**YOUR GOAL**
According to the article on setting a minimum detectable effect, what is the default MDE in Amplitude Experiment?

**QUOTED PASSAGE**
• • • • • • •
This article will help you:
- Identify the logic behind setting an MDE so you can more confidently run your experiment
Before running an experiment, you must estimate how you will measure success by setting the MDE (minimum detectable effect). Think of MDE as the minimum change you're hoping to see by running your experiment. Without a fail-safe calculation available for the MDE, it can be tricky to set one. With Amplitude Experiment, the default MDE is 2%; however, as the MDE is strictly linked to your unique business needs, be thoughtful during each experiment's design phase. Considerations for setting the MDE should include:
- The experiment type,
- The primary metric, and
- Associated risks.
MDE and the experiment type
From the Plan tab in Amplitude experiment, you can choose between two experiment types: Hypothesis Testing or Do No Harm.
Let's review a case study to dive deeper into how the experiment type could alter the MDE.
The marketing director of a small arts organization is using Amplitude Experiment to help plan updates to a ticketing management system. With no data science team, the director must choose whether experiments are needed and, if so, how best to run them. The anticipated updates are:
- Adding a "quick checkout" option on event pages, to increase conversion of page visits to ticket sales for logged-in users.
- Adding a new payment option during check out for all users.
Update #1 could benefit from a hypothesis test to ensure the placement of the "quick checkout" button boosts conversion rates by the desired amount. The marketing director notes that their next fiscal quarter goal is to increase ticket sale revenue by 3%. These company goals are important when planning for the hypothesis test, and steer the test's direction to "increase" and the MDE to 3%.
The second update, however, is an enhancement required to meet financial requirements. As a non-negotiable enhancement to the check out process, a do-no-harm experiment may help confirm that the additional payment method will not decrease completed sales for users in the checkout process. Over the last four fiscal quarters, an average of 1% of users abandoned the checkout process once starting it. Therefore, this do-no-harm experiment would have a direction set to "decrease" and an MDE set to 1%.
NOTE: If running a T-test, Amplitude's duration estimator can also help set the MDE by using the constraint that you have 1 month to run the experiment and then finding out what MDE is.
• • • • • • •
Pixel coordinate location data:
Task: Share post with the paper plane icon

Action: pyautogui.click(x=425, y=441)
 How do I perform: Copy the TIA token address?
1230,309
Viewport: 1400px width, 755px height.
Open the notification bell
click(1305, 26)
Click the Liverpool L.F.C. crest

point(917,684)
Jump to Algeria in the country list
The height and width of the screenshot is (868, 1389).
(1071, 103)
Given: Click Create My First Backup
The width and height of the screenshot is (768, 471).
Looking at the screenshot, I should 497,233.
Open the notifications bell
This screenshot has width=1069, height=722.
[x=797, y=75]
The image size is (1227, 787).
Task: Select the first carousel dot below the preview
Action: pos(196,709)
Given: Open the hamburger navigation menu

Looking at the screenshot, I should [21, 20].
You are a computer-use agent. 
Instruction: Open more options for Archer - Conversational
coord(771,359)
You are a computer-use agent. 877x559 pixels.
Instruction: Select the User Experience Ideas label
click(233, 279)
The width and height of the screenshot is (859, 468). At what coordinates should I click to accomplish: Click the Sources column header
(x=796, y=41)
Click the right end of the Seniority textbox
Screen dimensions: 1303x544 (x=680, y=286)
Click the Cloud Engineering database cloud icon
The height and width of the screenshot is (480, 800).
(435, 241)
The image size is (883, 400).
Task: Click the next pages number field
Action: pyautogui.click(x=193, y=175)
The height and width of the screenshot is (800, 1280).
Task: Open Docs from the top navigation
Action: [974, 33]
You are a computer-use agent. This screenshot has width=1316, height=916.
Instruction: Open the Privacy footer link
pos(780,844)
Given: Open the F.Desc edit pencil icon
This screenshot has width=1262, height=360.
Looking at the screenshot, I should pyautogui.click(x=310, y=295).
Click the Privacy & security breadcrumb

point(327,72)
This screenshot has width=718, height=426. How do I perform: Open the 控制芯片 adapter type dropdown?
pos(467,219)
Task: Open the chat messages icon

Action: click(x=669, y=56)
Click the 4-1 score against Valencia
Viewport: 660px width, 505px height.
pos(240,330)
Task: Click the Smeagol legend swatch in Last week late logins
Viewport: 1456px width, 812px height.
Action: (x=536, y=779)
• • • • • • •
**REPLY**
The default MDE is 2%.